Task to complete: Copy out the records word for word, from the very start down through the line containing "Applications is located", including that line.

Record excerpts:
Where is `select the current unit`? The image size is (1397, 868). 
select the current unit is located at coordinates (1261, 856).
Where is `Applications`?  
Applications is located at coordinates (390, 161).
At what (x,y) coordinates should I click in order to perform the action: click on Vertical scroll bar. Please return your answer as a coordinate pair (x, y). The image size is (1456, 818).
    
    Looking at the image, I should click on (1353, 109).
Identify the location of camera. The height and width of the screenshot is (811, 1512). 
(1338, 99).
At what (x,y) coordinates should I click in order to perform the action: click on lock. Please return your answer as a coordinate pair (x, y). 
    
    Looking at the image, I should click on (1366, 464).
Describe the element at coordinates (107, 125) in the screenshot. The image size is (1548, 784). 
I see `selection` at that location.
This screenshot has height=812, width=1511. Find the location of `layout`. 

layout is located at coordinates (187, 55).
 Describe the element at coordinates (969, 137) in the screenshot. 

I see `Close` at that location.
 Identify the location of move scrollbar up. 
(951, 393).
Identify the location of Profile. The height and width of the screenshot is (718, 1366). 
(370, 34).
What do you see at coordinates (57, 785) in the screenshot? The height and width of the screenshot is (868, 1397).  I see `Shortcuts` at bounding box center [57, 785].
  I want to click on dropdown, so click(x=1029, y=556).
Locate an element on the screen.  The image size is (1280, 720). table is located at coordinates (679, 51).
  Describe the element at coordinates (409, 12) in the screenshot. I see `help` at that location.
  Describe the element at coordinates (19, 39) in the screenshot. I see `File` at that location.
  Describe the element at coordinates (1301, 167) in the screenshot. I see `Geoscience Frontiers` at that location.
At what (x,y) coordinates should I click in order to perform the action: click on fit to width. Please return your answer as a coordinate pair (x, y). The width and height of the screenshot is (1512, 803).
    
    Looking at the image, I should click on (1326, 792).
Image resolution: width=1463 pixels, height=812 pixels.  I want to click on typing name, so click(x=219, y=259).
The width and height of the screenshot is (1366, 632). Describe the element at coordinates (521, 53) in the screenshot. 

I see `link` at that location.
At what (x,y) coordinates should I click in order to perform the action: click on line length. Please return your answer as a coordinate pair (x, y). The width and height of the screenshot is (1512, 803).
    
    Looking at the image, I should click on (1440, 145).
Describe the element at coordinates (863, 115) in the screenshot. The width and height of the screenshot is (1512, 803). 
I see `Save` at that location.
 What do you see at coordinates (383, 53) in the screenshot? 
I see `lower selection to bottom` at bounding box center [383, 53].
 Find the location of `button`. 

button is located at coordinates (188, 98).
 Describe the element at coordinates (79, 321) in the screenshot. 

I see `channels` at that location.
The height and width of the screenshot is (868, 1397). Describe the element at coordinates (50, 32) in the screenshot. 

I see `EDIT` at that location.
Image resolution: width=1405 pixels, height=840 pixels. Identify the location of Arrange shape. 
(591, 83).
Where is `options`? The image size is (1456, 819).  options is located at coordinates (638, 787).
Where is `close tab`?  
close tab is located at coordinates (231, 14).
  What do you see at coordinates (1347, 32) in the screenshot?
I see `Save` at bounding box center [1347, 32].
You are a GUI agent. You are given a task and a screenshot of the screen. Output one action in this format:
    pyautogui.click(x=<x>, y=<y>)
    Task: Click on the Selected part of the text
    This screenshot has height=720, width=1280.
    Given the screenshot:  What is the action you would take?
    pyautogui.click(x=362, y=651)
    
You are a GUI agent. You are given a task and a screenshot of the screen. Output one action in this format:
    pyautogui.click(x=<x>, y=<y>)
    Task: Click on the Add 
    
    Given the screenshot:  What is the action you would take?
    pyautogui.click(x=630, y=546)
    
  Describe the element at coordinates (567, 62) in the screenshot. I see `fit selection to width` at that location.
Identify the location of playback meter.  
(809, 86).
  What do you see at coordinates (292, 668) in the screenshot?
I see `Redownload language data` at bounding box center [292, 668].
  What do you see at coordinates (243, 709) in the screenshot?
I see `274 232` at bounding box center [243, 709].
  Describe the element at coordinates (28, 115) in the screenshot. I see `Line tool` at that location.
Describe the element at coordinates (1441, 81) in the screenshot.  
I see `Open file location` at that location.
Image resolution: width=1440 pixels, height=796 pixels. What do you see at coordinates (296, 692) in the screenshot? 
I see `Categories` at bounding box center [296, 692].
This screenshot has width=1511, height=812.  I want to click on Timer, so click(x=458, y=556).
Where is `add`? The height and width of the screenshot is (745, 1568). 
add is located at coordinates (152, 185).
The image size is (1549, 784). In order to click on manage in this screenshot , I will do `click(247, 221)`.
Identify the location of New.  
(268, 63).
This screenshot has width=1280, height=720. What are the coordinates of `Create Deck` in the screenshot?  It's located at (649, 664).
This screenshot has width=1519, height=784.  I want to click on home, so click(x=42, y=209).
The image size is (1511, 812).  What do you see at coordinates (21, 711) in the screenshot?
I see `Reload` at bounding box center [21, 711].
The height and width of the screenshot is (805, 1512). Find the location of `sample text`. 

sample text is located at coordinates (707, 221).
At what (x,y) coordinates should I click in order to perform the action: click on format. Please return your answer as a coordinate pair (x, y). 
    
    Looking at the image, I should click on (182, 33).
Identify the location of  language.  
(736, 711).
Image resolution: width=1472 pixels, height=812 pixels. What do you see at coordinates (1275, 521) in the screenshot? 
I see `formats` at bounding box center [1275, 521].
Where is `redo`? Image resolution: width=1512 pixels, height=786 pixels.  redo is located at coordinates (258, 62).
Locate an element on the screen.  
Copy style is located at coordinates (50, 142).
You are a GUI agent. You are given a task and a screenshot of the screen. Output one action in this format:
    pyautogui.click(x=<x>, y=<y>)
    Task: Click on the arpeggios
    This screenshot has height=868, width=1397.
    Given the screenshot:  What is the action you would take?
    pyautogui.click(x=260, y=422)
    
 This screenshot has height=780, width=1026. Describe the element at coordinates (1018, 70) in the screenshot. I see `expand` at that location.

Task result:
Where is `select the current unit`? The image size is (1397, 868). 
select the current unit is located at coordinates (1261, 856).
Where is `Applications`?  
Applications is located at coordinates (390, 161).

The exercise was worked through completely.